Sentado en las rodillas de mi abuela oí las primeras historias de árboles y piedras que dialogan entre sí con los animales y con la gente. Nada más, me decía, hay que aprender a interpretar sus signos y a percibir sus sonidos, que suelen esconderse en el viento… Así me digo y les estoy diciendo en mi poema Kallfv Pewma mew Sueño Azul

Las voces, los sonidos, las imágenes de mi infancia son las que –me parece– permanecen con mayor nitidez en mi memoria. Me emociona con frecuencia la clara sensación de libertad y ternura de esos días, rodeados por las y los integrantes de nuestra numerosa familia, incluidos tías, tíos, primas, primos (algunos aparecían y desaparecían en diferentes lapsos de tiempo) y también por otras personas –familiares o no– que llegaban de visita o, simplemente, porque debido a los más diversos motivos habían sido acogidas por mis padres y mis abuelos.

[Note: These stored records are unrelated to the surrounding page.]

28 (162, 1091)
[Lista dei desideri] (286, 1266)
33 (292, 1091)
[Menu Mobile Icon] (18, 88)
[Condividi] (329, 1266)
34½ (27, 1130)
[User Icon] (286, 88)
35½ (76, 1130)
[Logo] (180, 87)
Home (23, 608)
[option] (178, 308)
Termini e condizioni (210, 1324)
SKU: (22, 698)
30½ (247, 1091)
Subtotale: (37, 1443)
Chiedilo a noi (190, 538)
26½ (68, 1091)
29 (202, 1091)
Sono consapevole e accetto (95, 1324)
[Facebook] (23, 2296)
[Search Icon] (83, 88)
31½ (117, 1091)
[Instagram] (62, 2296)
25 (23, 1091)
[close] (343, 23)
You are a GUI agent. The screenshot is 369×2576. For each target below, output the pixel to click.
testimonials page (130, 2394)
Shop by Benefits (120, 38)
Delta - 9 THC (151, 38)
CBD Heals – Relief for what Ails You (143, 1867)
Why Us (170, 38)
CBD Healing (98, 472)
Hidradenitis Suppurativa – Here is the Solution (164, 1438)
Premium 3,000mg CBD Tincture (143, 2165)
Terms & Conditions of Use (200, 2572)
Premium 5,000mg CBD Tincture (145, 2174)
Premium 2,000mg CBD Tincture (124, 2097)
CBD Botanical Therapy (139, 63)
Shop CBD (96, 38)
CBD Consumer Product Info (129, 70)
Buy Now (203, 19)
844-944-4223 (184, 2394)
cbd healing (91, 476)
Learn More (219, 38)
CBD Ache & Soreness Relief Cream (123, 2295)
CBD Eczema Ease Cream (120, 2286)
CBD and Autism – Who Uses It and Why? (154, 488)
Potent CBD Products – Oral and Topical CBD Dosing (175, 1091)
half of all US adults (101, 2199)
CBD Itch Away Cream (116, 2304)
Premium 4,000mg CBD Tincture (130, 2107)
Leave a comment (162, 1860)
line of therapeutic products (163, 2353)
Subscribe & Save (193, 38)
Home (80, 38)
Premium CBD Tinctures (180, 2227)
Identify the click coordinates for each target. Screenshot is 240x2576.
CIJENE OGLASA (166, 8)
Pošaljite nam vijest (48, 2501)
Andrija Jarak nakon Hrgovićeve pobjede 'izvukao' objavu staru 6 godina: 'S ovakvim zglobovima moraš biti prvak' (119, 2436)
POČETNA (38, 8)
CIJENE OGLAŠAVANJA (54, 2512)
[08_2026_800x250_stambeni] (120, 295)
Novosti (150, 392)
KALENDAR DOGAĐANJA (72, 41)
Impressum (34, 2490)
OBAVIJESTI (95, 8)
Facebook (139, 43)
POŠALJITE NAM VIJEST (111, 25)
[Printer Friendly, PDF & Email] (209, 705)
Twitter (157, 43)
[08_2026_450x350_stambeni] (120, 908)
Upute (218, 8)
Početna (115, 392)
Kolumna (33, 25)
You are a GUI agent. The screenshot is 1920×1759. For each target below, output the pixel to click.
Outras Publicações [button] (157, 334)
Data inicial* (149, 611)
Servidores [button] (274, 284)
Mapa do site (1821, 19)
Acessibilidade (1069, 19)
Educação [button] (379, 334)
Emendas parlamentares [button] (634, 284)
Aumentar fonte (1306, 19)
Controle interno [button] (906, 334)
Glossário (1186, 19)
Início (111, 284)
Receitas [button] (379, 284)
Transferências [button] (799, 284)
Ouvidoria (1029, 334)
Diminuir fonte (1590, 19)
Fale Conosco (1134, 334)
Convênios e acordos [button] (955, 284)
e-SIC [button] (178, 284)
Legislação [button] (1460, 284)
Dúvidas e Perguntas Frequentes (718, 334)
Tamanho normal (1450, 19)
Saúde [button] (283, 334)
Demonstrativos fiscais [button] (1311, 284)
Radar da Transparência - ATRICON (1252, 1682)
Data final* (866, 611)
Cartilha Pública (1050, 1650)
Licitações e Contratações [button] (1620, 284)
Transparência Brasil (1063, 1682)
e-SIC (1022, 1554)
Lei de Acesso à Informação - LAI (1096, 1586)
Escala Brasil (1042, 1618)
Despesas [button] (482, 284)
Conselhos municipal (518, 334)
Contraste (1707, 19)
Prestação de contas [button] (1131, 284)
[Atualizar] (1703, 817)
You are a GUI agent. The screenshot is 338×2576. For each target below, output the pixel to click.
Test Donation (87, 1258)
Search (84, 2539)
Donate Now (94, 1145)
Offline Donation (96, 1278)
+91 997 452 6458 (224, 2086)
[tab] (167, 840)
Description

Entre ellos recuerdo a Hipólito, azadón al hombro, cantando: «Las campanas del rosario, por qué no repicarán…». El fuego de nuestra ruka estaba siempre encendido. Por las noches se cubría con una delgada capa de ceniza (de la Luna, decían). Las llamas del fogón representan las llamas del Sol que nunca deben apagarse para que continúe la vida en la Tierra

Con cierta frecuencia –sobre todo por las tardes– nos gustaba columpiarnos sentados en el extremo de una rama de coigüe o sobre una tabla amarrada a un cordel que pendía del castaño. Pvllchvwkantun se dice columpiarse. A veces mi hermano y hermanas mayores organizaban juegos a los que nos «invitaban» a participar, a mi hermano Carlitos y a mí. Jugábamos al awarkuzen el juego de las habas, a las visitas, a las escondidas, al pillarse, al lefkantun carreras a pie desnudo, a las carreras en zancos de coligües, a buscar objetos escondidos entre el pasto o en los huecos de los árboles o entre las raíces de los árboles que habían sido destroncados y se ocupaban como cercos (para nosotros casi todos los lugares eran un awkantuwe espacio de juegos para los niños y niñas)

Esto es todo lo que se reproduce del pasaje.